■ Source document ■
-------------------------

Re: Kafka windowed table not aggregating correctly

Guozhang Wang Thu, 08 Dec 2016 10:47:00 -0800

Hello Sachin,

I am with you that ideally the windowing segmentation implementation should
be totally abstracted from users but today it is a bit confusing to
understand. I have filed JIRA some time ago to improve on this end:


https://issues.apache.org/jira/browse/KAFKA-3596

So to your example, if a "far future record" was received whose timestamp
is beyond current time + the retention period, it could potentially cause
the current window to be dropped.


Guozhang


On Fri, Dec 2, 2016 at 10:07 PM, Sachin Mittal <sjmit...@gmail.com> wrote:

> Hi,
> I think now it makes all the sense. The field I was using for timestamp
> extractor contains timestamps which spans for greater than a day's duration
> and it worked for wall clock because for short duration timestamps were in
> day's range.
>
> I wanted to understand one thing:
> Say I have a timestamp extractor field and as record gets ingested future
> records will have increasing values for the timestamp.
>
> Now lets say default duration is one day. At a future time a record will
> have timestamp which now is greater than the initial day's range.
> What will happen then, it will create a new segment and then create windows
> in it for the next day's duration?
> What happens if now it gets a record from the previous day, will it get
> discarded or will it again have just the single value aggregated in it
> (previous values are lost).

-------------------------

■ Short task A ■
Within the rows, begin at the line that has "495.97 m line?" and stop after the line that has "Action: 1103,243". Reproduce those lines, changing "desktop icon" to "desktop shortcut" and leaving all else as it is.
■ Short task B ■
Go on with the Kafka windowed-table discussion from the point at which it stops.
The Kafka windowing discussion bears no relation to the rows.

Word and element location data:
-------------------------

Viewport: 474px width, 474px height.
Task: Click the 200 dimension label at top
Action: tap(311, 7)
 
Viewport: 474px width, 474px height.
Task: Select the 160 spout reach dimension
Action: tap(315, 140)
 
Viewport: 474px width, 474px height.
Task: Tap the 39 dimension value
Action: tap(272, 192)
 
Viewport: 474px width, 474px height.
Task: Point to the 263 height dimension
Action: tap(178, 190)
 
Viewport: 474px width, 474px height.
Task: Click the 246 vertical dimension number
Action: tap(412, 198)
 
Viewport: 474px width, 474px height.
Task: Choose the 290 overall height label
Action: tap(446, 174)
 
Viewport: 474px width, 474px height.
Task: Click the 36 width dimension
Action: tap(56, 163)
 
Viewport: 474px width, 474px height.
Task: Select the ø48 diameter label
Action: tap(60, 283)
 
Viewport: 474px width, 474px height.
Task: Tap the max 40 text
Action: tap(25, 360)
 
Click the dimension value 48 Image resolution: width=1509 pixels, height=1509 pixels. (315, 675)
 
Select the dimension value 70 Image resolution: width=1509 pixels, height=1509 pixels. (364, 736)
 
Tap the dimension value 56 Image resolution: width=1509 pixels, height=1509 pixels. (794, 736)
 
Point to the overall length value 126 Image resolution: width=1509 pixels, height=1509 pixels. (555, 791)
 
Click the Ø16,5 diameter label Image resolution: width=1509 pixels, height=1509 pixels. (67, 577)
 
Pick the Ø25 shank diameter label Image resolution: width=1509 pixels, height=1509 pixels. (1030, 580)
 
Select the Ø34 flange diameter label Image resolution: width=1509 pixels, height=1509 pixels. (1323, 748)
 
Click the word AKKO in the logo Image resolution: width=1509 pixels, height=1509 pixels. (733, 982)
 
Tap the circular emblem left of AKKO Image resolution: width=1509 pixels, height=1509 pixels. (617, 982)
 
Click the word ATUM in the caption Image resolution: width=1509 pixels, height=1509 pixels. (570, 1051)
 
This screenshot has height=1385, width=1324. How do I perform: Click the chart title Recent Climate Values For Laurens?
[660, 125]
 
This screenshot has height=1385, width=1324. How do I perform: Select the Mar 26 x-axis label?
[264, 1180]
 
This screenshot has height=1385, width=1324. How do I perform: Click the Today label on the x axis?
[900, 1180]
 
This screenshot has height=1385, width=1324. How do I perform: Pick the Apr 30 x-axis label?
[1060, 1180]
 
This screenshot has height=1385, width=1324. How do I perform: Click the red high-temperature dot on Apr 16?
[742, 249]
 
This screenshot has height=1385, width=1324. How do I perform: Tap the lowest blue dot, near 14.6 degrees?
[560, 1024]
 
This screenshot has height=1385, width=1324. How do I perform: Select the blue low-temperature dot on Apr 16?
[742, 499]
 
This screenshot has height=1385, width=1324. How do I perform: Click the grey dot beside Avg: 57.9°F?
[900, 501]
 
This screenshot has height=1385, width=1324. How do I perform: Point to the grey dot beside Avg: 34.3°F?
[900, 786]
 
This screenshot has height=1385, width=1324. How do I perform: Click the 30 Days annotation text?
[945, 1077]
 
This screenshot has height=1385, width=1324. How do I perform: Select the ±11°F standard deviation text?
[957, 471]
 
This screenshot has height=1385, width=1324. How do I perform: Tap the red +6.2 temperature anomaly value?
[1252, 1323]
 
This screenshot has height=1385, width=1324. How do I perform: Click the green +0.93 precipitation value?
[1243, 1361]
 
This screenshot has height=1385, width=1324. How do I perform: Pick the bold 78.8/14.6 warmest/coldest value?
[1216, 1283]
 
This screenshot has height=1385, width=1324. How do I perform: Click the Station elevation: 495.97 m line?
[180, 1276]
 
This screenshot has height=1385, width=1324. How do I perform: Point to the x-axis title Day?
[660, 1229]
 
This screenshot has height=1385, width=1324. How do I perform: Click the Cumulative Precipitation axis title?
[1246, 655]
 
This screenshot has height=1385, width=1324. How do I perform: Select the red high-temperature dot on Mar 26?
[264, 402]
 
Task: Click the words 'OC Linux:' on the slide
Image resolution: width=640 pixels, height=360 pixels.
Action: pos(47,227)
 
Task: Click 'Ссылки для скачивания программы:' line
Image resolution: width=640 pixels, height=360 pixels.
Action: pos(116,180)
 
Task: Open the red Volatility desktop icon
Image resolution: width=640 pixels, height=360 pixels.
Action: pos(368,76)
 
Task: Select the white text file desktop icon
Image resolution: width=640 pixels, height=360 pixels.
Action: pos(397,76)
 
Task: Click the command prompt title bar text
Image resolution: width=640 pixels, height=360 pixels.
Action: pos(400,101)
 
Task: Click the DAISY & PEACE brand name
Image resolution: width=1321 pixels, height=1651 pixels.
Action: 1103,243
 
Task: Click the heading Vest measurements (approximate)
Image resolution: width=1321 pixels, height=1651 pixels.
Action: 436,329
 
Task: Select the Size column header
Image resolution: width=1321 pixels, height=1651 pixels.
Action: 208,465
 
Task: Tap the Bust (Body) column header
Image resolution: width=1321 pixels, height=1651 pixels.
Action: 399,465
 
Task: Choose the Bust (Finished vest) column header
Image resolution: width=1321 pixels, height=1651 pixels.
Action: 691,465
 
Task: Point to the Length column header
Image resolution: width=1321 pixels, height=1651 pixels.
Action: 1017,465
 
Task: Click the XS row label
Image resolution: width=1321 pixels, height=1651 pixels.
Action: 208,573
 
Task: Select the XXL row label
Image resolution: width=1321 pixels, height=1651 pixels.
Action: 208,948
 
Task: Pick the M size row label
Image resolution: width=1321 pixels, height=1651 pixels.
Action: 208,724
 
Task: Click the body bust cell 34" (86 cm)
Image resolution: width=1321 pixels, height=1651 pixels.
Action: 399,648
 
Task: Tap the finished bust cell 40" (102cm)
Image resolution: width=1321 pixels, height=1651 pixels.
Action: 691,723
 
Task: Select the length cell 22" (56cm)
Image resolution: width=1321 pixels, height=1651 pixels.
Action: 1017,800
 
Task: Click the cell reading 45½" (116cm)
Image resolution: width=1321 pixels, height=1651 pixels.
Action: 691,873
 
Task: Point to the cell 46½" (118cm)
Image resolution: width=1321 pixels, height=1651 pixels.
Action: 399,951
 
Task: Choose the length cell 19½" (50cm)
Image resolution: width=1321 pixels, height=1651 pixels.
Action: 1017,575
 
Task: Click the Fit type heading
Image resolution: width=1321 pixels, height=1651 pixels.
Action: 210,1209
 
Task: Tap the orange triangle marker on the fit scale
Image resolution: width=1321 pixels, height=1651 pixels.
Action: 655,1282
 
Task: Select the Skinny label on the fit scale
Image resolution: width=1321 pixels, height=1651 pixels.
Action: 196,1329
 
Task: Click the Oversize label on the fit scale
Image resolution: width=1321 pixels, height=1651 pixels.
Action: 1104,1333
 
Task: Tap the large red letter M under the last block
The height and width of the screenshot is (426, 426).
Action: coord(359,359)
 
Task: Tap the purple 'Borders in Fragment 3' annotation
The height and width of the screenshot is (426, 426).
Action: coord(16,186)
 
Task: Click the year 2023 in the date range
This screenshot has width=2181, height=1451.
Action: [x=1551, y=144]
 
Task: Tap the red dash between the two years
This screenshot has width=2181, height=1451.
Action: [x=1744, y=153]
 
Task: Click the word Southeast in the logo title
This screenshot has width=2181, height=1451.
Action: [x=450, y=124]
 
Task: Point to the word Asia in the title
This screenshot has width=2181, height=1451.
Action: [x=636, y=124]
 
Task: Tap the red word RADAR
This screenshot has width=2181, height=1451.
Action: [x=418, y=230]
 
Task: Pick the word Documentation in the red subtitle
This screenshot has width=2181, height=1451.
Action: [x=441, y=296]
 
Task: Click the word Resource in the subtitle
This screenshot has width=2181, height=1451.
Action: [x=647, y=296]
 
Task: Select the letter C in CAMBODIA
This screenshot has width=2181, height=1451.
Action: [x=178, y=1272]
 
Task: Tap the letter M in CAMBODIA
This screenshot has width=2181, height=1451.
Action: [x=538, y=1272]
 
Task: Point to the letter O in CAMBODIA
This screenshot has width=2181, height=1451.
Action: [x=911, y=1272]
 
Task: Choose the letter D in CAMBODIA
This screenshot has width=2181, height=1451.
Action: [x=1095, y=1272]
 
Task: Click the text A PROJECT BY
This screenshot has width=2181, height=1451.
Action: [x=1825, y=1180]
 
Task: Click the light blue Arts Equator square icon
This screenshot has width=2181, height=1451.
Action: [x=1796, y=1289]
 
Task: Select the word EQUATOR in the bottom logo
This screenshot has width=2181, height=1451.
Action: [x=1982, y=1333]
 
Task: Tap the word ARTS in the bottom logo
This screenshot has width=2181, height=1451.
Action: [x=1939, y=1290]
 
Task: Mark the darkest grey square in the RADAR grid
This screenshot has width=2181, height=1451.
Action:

-------------------------

■ Final result A ■
This screenshot has height=1385, width=1324. How do I perform: Click the Station elevation: 495.97 m line?
[180, 1276]
 
This screenshot has height=1385, width=1324. How do I perform: Point to the x-axis title Day?
[660, 1229]
 
This screenshot has height=1385, width=1324. How do I perform: Click the Cumulative Precipitation axis title?
[1246, 655]
 
This screenshot has height=1385, width=1324. How do I perform: Select the red high-temperature dot on Mar 26?
[264, 402]
 
Task: Click the words 'OC Linux:' on the slide
Image resolution: width=640 pixels, height=360 pixels.
Action: pos(47,227)
 
Task: Click 'Ссылки для скачивания программы:' line
Image resolution: width=640 pixels, height=360 pixels.
Action: pos(116,180)
 
Task: Open the red Volatility desktop shortcut
Image resolution: width=640 pixels, height=360 pixels.
Action: pos(368,76)
 
Task: Select the white text file desktop shortcut
Image resolution: width=640 pixels, height=360 pixels.
Action: pos(397,76)
 
Task: Click the command prompt title bar text
Image resolution: width=640 pixels, height=360 pixels.
Action: pos(400,101)
 
Task: Click the DAISY & PEACE brand name
Image resolution: width=1321 pixels, height=1651 pixels.
Action: 1103,243

■ Final result B ■
> So when new segment is create as I understand does it retain the older
> segments data.
>
> This is bit confusing, so would be helpful if you can explain in bit more
> detail.
>
> Thanks
> Sachin
>
>
> On Sat, Dec 3, 2016 at 5:18 AM, Guozhang Wang <wangg...@gmail.com> wrote:
>
> > Sachin,
> >
> > One thing to note is that the retention of the windowed stores works by
> > keeping multiple segments of the stores where each segments stores a time
> > range which can potentially span multiple windows, if a new window needs
> to
> > be created that is further from the oldest segment's time range +
> retention
> > period (from your code it seems you do not override it from
> > TimeWindows.of("stream-table",
> > 10 * 1000L).advanceBy(5 * 1000L), via until(...)), so the default of one
> > day is used.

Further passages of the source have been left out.